Okay, it's a little goofy, but it will allow us to perform six functions that are crucial to the creation of a good ad banner. Besides, I didn't expect that you would simply grab this one off the page and use it. But if you want to, go ahead.
Here's the plan from this point on:
The banner above was created using exactly the same steps I am going to cover here. I used PaintShop Pro to create all of the images except the original ticket. I got that from the WebSpice Images provided for free on the HTML Goodies site.
The animated image above requires 13 different images to complete. They are:
Don't bother to download any of them now. We'll create them as we go along. The only one you really need from me is the ticket image above, and you'll get that at the start of Banner Primer #2.
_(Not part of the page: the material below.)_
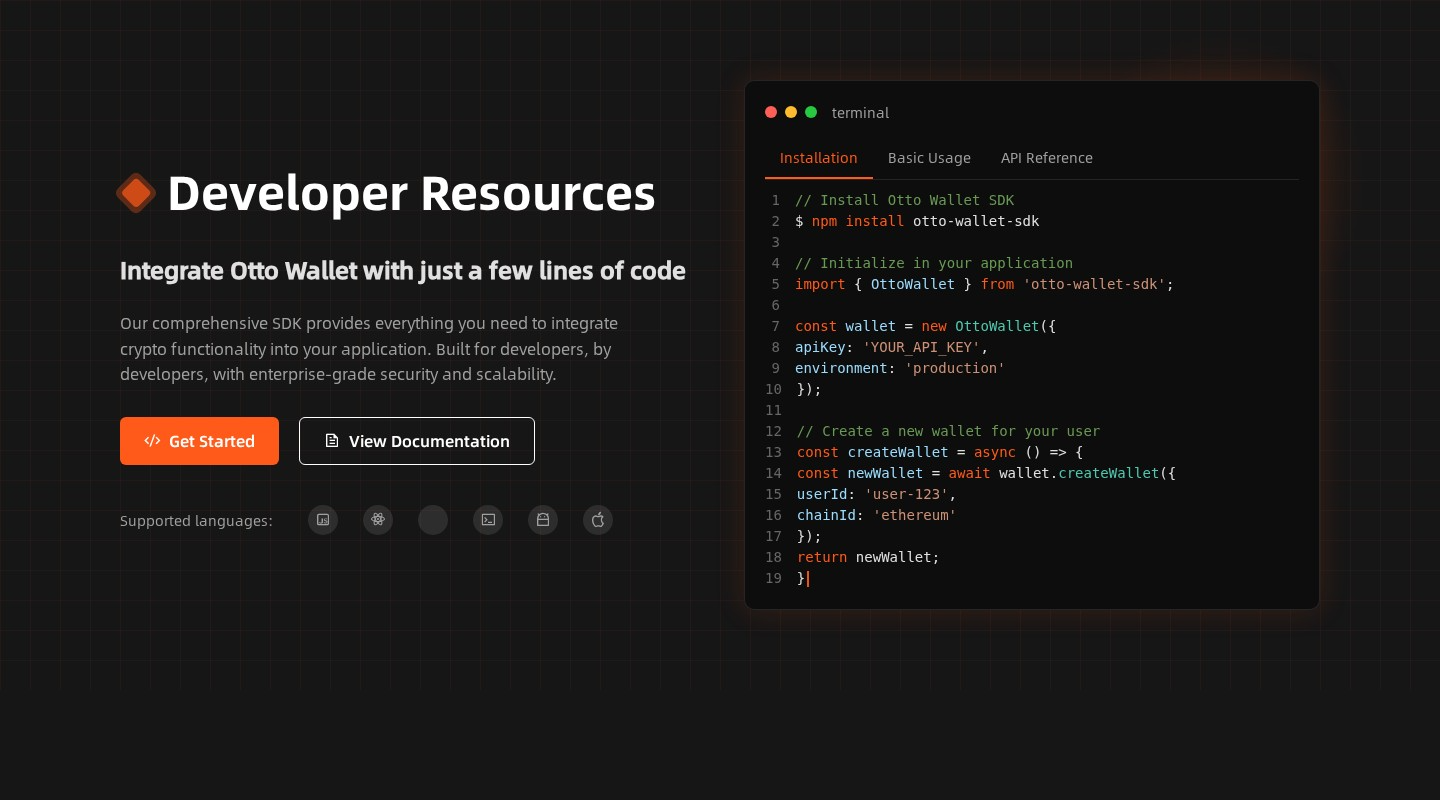
Task: Click the blank third language icon
Action: (x=433, y=520)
First of all, grab the two programs above. Install them on your computer and make sure they work by opening and playing around with the buttons. If you don't get any errors, they work.
Next, start thinking about what your banner is going to look like. I know you don't have the skills yet to create it, but so what? I'm not the president, but I still know what I'd do if I got into office. Sketch it out. Use arrows to show the motion you want. Create a sort of storyboard of your idea. But keep it simple. The more animation cells, the more bytes this will take up and the slower it will be to load and run. If your banner doesn't run, then no one will see it anyway. Show your idea to a couple of people. See what they think. This little image will be your site's welcome mat. It had better be nice or why would anyone come? Get feedback on it. Creating a banner for your site should not be something you throw together in an hour or so. It should be given some thought. It is your representative in the real world.
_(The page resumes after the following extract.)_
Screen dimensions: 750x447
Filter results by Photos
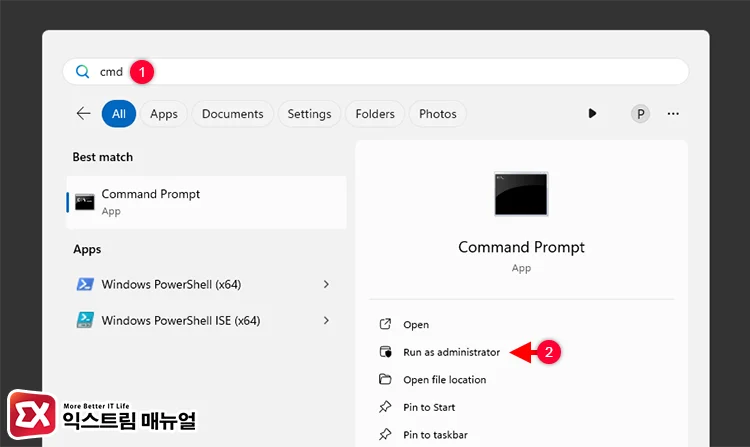coord(438,114)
Think about your site. What is good about it? Why should people come? Ask yourself what is so darn wonderful about your site that someone should take time out of their busy life and come see it?! Whatever you land upon, that's what your banner should say, either in text or images.
And speaking of text, what will your banner say? The text will need to be very short. There are only 10 words on this banner (including those on the ticket). Plus, this banner rotates fully in just under six seconds. That's not a lot of time to read things over. So make your text big, exciting, and a very quick read.